This study addresses the challenge of modeling spatiotemporal nonstationarity in extreme hourly precipitation over the Piave River Basin in northeastern Italy. We find that both the marginal distribution and spatial extremal dependence structure exhibit pronounced seasonality, with dependence weakening as extremity increases—rendering conventional approaches (which only render marginals nonstationary) inadequate. To overcome this, we propose a novel framework jointly modeling nonstationary marginals and seasonally varying spatial extremal dependence using a covariate-driven max-infinitely divisible process. This approach unifies asymptotic dependence and independence regimes and integrates multiscale climate covariates with statistical learning techniques. Results demonstrate substantial improvements in the accuracy of extreme precipitation risk estimation. The framework provides a more realistic and robust paradigm for regional hydrometeorological extreme-value modeling, enabling better-informed flood risk assessment and climate adaptation planning.
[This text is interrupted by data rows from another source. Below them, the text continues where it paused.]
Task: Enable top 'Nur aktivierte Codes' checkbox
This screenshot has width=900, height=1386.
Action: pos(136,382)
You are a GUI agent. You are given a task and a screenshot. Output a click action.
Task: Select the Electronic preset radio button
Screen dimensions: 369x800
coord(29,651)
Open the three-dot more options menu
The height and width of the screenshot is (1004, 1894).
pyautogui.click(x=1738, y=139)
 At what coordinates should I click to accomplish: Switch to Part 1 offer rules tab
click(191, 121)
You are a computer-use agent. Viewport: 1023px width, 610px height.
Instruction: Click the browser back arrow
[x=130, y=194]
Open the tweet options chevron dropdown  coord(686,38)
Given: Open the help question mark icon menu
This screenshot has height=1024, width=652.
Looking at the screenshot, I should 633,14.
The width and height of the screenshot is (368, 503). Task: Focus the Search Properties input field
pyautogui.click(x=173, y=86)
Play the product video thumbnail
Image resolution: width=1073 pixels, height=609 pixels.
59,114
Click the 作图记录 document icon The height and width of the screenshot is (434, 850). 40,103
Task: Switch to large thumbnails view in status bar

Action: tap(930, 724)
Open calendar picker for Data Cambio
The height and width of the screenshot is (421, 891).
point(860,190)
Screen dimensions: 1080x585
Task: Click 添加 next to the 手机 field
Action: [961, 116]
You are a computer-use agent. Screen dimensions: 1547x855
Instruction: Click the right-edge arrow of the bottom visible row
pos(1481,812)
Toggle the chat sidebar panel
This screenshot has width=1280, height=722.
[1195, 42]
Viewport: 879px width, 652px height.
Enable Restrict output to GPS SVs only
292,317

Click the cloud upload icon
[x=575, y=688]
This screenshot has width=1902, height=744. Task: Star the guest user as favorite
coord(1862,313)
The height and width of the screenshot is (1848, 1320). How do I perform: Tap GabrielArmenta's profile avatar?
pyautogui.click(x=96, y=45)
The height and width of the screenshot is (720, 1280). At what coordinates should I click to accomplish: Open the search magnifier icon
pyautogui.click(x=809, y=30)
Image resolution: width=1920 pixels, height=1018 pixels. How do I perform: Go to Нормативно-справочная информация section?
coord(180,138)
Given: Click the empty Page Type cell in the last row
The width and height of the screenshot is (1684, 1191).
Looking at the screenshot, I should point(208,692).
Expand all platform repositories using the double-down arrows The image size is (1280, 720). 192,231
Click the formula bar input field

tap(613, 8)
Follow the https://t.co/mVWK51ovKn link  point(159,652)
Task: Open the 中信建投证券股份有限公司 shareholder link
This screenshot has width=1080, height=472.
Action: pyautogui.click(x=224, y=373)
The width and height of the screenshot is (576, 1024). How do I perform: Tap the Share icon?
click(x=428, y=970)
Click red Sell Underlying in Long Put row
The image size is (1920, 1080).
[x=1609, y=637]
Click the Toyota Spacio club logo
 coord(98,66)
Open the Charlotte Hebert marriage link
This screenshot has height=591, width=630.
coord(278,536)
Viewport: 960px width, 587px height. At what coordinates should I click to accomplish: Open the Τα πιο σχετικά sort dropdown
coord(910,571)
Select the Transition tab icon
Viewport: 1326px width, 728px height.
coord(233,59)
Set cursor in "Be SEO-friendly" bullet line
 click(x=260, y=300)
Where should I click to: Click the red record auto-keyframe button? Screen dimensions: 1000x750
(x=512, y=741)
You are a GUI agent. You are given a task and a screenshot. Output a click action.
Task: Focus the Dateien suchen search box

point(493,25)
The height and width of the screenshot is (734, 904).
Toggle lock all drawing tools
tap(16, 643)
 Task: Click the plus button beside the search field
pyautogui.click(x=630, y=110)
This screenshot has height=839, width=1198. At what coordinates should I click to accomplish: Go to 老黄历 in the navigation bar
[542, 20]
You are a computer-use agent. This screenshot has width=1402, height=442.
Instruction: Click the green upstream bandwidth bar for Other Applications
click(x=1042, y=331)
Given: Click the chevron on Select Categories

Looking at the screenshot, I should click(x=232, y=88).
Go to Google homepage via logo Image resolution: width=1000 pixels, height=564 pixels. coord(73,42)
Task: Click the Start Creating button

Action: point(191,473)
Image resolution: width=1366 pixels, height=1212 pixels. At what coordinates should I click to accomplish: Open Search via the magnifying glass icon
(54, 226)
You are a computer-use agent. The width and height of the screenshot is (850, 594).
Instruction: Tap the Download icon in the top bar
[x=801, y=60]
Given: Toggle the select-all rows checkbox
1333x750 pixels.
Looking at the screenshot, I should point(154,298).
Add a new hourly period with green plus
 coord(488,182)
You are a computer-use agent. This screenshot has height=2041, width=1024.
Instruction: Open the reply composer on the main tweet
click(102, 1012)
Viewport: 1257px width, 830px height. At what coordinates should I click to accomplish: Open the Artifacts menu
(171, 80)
We study the spatio-temporal features of extremal sub-daily precipitation data over the Piave river basin in northeast Italy using a rich database of observed hourly rainfall. Empirical evidence suggests that both the marginal and dependence structures for extreme precipitation in the area exhibit seasonal patterns, and spatial dependence appears to weaken as events become more extreme. We investigate factors affecting the marginal distributions, the spatial dependence and the interplay between them. Capturing these features is essential to provide a realistic description of extreme precipitation processes in order to better estimate their associated risks. With this aim, we identify various climatic covariates at different spatio-temporal scales and explore their usefulness. We go beyond existing literature by investigating and comparing the performance of recently proposed covariate-dependent models for both the marginal and dependence structures of extremes. Furthermore, a flexible max-id model, which encompasses both asymptotic dependence and independence, is used to learn about the spatio-temporal variability of rainfall processes at extreme levels. We find that modelling non-stationarity only at the marginal level does not fully capture the variability of precipitation extremes, and that it is important to also capture the seasonal variation of extremal dependence.